I submitted my novel to B&N PubIt for the Nook over a week ago. They claim it normally takes 24-72 hours for processing, but it has been over a week and I have not heard a word. When I check on the novel the status is still "processing".

When I went through this same process with Amazon/Kindle, my book was available for purchase on Amazon's site within 24 hours of purchase. Great turnaround and wonderful customer service every step of the way. By the way, I have found the same to be true with the Amazon owned CreateSpace.

Has anyone else had problems with B&N and delays? I have emailed them twice and have had no replies whatsoever. There is no phone number to call, so my only alternative was to post on their community board.

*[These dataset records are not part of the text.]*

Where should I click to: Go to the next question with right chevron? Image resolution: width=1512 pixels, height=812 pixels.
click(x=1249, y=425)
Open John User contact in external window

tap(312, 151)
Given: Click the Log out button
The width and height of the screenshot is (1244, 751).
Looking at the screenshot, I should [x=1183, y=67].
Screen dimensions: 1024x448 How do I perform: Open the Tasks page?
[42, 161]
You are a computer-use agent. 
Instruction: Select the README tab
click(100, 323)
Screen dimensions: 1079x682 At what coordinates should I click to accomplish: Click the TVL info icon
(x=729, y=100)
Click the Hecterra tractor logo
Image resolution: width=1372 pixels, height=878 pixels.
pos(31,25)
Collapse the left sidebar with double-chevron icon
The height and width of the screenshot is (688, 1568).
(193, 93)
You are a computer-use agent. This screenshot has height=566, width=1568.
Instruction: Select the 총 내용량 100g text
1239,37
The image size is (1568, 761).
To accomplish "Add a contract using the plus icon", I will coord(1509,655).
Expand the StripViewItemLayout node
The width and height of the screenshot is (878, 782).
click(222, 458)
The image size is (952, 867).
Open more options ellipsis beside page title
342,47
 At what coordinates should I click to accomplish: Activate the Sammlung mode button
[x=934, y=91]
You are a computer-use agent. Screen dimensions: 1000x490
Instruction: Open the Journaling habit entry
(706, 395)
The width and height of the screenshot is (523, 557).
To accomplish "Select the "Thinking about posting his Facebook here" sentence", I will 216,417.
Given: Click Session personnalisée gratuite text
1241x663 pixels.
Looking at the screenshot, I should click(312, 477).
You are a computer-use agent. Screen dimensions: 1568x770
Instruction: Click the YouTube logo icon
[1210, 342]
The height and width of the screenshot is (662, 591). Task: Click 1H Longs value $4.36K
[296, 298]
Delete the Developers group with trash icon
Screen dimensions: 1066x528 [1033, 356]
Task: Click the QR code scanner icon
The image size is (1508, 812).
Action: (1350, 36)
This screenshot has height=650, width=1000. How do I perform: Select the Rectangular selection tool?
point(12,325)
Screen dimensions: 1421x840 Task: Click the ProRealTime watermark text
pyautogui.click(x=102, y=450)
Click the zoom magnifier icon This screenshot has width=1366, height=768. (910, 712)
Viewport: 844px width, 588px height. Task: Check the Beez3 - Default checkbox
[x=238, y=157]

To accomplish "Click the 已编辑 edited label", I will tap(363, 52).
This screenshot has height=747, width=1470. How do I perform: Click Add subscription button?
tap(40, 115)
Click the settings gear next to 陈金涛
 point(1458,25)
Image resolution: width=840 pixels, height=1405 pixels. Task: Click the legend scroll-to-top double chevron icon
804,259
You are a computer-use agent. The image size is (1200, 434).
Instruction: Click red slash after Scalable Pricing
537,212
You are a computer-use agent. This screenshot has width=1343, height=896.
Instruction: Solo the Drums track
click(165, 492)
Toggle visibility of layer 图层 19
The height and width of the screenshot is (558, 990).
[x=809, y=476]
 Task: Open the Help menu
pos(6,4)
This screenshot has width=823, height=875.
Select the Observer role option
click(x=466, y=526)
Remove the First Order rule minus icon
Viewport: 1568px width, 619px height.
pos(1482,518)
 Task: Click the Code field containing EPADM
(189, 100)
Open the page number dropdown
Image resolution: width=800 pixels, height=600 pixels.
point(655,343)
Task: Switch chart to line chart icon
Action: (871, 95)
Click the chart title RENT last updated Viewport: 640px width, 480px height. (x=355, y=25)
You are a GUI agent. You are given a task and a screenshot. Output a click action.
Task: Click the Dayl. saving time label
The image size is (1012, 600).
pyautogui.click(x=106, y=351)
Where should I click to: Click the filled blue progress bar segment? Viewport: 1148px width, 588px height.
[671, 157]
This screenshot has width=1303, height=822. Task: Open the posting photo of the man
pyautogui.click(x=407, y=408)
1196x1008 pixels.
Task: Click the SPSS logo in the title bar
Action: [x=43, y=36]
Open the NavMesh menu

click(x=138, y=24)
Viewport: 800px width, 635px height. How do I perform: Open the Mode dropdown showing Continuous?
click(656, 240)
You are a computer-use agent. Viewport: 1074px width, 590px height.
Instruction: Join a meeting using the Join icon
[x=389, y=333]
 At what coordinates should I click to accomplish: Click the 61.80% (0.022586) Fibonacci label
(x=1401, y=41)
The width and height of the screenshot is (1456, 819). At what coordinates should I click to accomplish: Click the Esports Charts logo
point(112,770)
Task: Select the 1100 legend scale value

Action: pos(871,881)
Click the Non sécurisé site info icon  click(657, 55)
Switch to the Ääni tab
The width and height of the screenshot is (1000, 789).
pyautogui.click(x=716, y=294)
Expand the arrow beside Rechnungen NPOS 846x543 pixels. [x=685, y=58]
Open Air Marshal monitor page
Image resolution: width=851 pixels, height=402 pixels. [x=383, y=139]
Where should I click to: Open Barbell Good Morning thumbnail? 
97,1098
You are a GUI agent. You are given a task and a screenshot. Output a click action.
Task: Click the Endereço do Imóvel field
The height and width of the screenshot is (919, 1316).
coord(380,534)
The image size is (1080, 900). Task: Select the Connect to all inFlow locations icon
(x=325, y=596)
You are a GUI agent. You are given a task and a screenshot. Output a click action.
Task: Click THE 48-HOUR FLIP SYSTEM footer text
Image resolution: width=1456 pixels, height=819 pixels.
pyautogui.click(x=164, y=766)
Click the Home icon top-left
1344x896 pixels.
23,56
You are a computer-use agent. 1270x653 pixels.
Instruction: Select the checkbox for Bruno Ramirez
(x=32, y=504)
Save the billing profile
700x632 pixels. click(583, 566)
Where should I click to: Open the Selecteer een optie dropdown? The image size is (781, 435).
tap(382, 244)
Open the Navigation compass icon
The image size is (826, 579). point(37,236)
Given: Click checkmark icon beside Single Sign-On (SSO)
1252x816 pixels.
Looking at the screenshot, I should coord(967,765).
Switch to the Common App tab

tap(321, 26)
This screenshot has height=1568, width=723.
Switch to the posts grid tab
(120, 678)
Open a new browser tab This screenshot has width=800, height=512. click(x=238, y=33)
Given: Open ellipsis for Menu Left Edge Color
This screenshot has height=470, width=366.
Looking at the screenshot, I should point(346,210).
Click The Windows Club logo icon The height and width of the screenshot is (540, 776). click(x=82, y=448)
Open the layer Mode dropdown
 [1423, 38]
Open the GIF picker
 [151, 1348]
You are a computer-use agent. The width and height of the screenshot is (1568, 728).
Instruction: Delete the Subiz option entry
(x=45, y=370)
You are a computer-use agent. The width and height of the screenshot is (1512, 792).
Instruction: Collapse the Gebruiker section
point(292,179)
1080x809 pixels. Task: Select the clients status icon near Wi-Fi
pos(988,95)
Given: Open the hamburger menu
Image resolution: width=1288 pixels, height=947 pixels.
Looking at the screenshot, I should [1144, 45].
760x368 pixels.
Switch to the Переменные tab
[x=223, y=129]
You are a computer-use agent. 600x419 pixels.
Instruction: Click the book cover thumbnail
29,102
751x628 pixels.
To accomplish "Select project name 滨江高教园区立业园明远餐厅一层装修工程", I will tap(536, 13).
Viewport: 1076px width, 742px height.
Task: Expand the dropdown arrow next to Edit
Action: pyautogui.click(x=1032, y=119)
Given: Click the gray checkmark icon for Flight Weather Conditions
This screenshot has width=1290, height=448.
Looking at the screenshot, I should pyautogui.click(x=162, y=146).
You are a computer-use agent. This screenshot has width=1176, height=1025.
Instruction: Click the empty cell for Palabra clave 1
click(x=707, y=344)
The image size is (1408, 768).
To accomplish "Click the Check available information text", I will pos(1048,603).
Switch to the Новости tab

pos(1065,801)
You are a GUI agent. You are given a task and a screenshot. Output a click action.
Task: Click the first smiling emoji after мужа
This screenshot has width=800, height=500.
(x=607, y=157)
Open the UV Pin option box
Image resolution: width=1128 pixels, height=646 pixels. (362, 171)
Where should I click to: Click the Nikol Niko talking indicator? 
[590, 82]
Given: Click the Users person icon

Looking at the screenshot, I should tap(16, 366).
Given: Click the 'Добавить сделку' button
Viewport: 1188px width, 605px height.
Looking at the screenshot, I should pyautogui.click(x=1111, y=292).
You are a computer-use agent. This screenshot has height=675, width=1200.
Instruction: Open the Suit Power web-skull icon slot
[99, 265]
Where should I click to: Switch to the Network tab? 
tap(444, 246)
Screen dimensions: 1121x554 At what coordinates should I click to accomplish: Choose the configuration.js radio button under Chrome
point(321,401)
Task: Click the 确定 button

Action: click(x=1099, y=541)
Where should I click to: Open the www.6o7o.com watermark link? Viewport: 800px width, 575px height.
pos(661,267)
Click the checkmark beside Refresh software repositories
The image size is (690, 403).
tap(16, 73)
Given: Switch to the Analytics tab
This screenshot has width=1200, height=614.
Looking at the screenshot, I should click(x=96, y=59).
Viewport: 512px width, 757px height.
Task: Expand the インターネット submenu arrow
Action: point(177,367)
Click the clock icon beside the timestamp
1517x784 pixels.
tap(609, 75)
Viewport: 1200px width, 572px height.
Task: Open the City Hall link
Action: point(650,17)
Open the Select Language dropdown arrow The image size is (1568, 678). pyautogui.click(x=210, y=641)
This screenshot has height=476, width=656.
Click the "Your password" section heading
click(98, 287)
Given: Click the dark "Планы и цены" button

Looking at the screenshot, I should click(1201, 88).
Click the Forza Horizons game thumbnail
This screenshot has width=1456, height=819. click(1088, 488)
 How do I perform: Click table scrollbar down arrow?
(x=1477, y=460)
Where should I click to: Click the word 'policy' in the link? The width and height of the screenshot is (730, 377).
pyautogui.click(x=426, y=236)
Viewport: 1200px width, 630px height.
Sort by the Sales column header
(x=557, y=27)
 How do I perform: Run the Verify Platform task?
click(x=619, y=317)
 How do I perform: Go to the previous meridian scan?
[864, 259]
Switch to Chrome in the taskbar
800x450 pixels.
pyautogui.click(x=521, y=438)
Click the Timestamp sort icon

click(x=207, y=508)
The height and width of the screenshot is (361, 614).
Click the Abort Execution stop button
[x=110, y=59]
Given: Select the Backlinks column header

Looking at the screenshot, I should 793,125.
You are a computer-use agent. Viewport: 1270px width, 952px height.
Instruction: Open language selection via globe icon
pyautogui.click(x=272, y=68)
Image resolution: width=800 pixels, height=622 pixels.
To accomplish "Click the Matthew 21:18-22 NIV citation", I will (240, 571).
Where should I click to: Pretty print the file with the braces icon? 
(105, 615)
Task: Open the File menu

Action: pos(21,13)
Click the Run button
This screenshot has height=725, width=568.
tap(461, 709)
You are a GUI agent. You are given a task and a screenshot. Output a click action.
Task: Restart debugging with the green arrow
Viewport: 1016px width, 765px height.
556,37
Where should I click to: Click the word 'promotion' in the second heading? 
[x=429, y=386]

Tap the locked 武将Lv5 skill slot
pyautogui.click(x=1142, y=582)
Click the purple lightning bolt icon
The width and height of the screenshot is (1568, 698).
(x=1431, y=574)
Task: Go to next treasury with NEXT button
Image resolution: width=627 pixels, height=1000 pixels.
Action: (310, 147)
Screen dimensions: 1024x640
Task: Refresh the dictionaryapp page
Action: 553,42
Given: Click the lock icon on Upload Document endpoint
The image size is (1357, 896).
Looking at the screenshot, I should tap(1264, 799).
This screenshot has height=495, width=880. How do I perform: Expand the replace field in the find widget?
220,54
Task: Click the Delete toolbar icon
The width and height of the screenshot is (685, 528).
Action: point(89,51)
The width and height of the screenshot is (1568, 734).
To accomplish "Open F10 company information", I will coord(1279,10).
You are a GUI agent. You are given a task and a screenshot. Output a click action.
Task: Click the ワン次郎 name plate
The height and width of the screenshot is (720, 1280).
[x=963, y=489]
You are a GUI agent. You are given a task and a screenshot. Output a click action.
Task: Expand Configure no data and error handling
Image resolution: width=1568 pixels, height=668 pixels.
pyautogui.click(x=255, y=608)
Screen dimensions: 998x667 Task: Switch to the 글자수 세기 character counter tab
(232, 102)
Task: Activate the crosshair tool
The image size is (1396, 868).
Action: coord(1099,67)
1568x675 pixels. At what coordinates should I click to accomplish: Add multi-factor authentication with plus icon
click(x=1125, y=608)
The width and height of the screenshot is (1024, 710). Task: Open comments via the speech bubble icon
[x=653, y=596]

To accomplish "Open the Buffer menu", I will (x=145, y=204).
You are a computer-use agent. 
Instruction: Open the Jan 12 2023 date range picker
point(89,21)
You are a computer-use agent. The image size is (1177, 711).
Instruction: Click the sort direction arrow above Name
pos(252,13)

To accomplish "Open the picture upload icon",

Any suggestions or similar experiences?


----------



## luvshihtzu (Dec 19, 2008)

You might want to post this up at Book Bazaar here on KindleBoards where the authors chat.  Maybe more information for you from some of them.


----------



## JMelzer (Mar 21, 2010)

I just went through the exact same thing with PubIt. I sent them a quick email today and presto, my book was magically available. Mind you, they never sent me a response, it was just published. 

*shrug*


----------



## alexisleno (Mar 4, 2011)

I had to call them about mine. They fixed it pretty quickly.


----------



## Gregorythompson (Mar 1, 2011)

The first one I posted took about six days, so based on that I allowed for the extra time for my second upload. Fortunately, that second one only took a day. I called customer service and they said it depends on how many uploads they have (the week I called when my first one was taking so long they said they had an uncommon amount of uploads.) They also said the PubIt feature is still new to B&N and they are working out kinks every day.


----------